For the 2 substitutions in type IX collagen, it is possible to speculate as to how a residue that is not normally found in type IX chains might modify function. In the collagenous Gly-X-Y triplet pattern, the Trp2 substitution is in an X position and the Trp3 substitution is in a Y position. A handful of patients have been described with changes in X and Y position residues in types I, II, and III collagen, which have been postulated to modify phenotype.¹⁸ Residues in the Y position are more exposed to the solvent surrounding the helix than to the center of the collagen helix. When the X and Y residues are not proline or hydroxyproline but have a charged side chain, they play an important role in helix self-association and ligand binding by forming ionic bonds mediated by water molecules.¹⁹ In the Trp3 allele, the substitution occurs in the COL3 region, which protrudes out from the heterotypic fibrils and is available for ligand binding. So the substitution of a less soluble tryptophan, with its aromatic side chain, for the usual charged arginine residue could interfere with binding to an as-yet-unidentified matrix molecule and weaken the resistance of the intervertebral disk to compressive forces. The substitution identified in the Trp2 allele is also a tryptophan for a charged residue. Furthermore, it occurs near the region of the type IX helix involved in cross-linking to type II collagen in the heterotypic fibrils. Paassilta et al³ cite unpublished data suggesting altered binding between type II collagen and type IX collagen with the Trp2 substitution. This could also weaken the matrix of the intervertebral disks.
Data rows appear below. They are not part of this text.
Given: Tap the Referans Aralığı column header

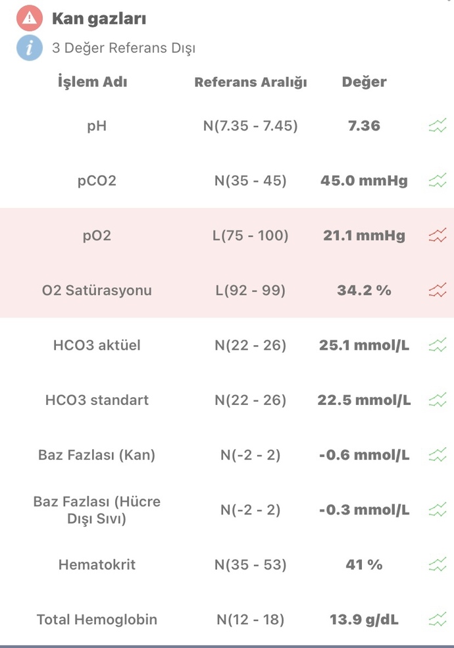Looking at the screenshot, I should pyautogui.click(x=251, y=82).
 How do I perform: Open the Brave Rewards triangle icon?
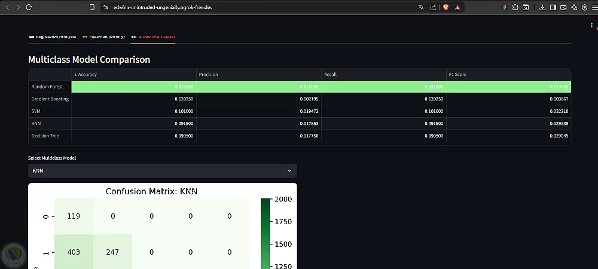tap(457, 7)
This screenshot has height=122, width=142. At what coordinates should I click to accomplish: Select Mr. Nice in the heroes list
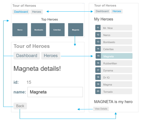coord(114,28)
This thorough molecular study of type IX collagen is deserving of both clinical and biochemical follow-up. The prevalence of the Trp alleles can be determined in other ethnic populations, including comparisons of prevalence among asymptomatic persons with normal findings on spine MRI, asymptomatic persons with abnormal findings on spine MRI, and symptomatic patients. Family linkage studies in symptomatic and asymptomatic persons with the Trp3 allele will aid in understanding the risk level involved. From the laboratory, knock-in mice with each of the Trp alleles would demonstrate whether the locus was directly contributory to LDD. Moreover, while the Trp alleles together occurred in about 16% of Finnish LDD patients, other loci are almost certainly involved. A prime candidate among them encodes aggrecan, a highly abundant proteoglycan in cartilage whose extensive hydration contributes to resistance to tissue deformation. Knock-out mice for aggrecan have a high prevalence of vertebral disk herniation and degeneration.²⁰

Although there has been much progress in understanding the role of collagen and mutations in the genes coding for collagen in common musculoskeletal disorders, further investigation of the interaction between genetic and environmental factors such as physical stress are needed. A more complete understanding of risk factors and their mechanisms will be essential to rational preventive and symptomatic care.